2. The low-sidelobe dual-band and broadband flat endfire antenna of claim 1, wherein the refraction portion is disposed on the side surface opposite to the first concave portion.

3. The low-sidelobe dual-band and broadband flat endfire antenna of claim 2, further comprising:

another refraction portion, which is disposed on the side surface opposite to the second concave portion.

4. The low-sidelobe dual-band and broadband flat endfire antenna of claim 1, wherein the included angle between the first oblique portion and the second oblique portion is between 20 degrees and 30 degrees.

5. The low-sidelobe dual-band and broadband flat endfire antenna of claim 1, wherein the radius of the first concave portion is substantially equal to the radius of the second concave portion.

6. The low-sidelobe dual-band and broadband flat endfire antenna of claim 5, wherein the radius of the first concave portion is between 5 mm and 8 mm.

7. The low-sidelobe dual-band and broadband flat endfire antenna of claim 1, which is operated between 2.4 GHz band and 5 GHz band.

8. The low-sidelobe dual-band and broadband flat endfire antenna of claim 1, wherein the first radiator and the second radiator are made of metal.

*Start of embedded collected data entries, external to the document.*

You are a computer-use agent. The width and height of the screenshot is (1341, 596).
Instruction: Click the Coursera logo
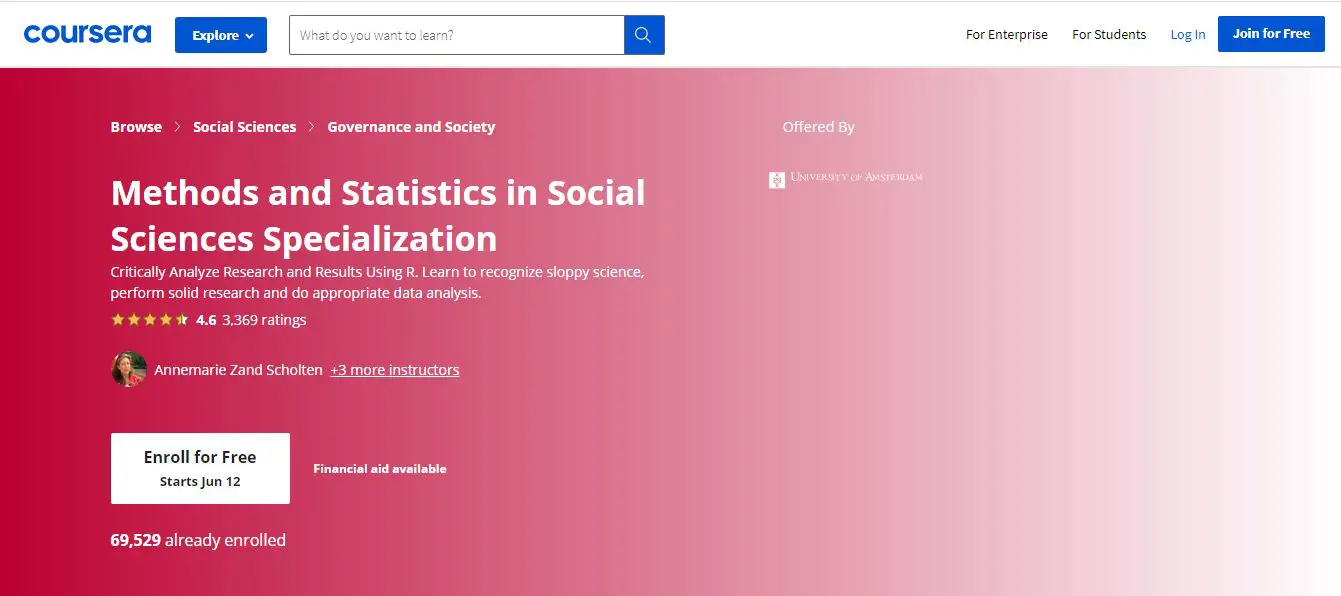(x=87, y=33)
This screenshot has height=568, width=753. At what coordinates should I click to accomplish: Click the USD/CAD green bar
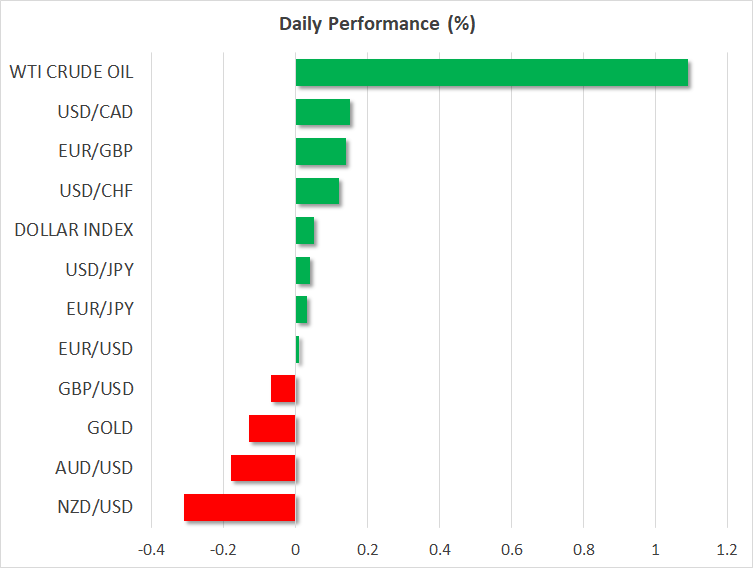[323, 112]
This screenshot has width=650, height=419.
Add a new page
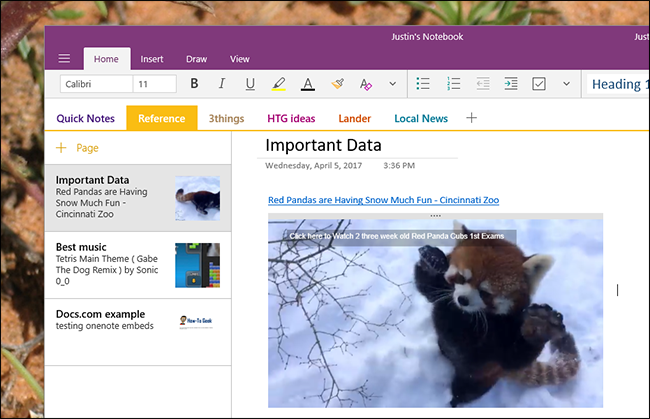(x=78, y=147)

9. The low-sidelobe dual-band and broadband flat endfire antenna of claim 8, wherein the first radiator and the second radiator are made of copper.

10. The low-sidelobe dual-band and broadband flat endfire antenna of claim 1, wherein the refraction portion is made of metal.

11. The low-sidelobe dual-band and broadband flat endfire antenna of claim 10, wherein the refraction portion is made of copper.

12. The low-sidelobe dual-band and broadband flat endfire antenna of claim 1, wherein the conductive element is a coaxial cable.

13. The low-sidelobe dual-band and broadband flat endfire antenna of claim 1, wherein the substrate is made of fiberglass reinforced epoxy resin (FR-4).

14. The low-sidelobe dual-band and broadband flat endfire antenna of claim 1, further comprising:

a first feed point, which is disposed on the first electrically connecting portion and electrically coupled to one of the conductive body and the grounded conductor; and

a second feed point, which is disposed on the second electrically connecting portion and electrically coupled to the conductive body or the grounded conductor.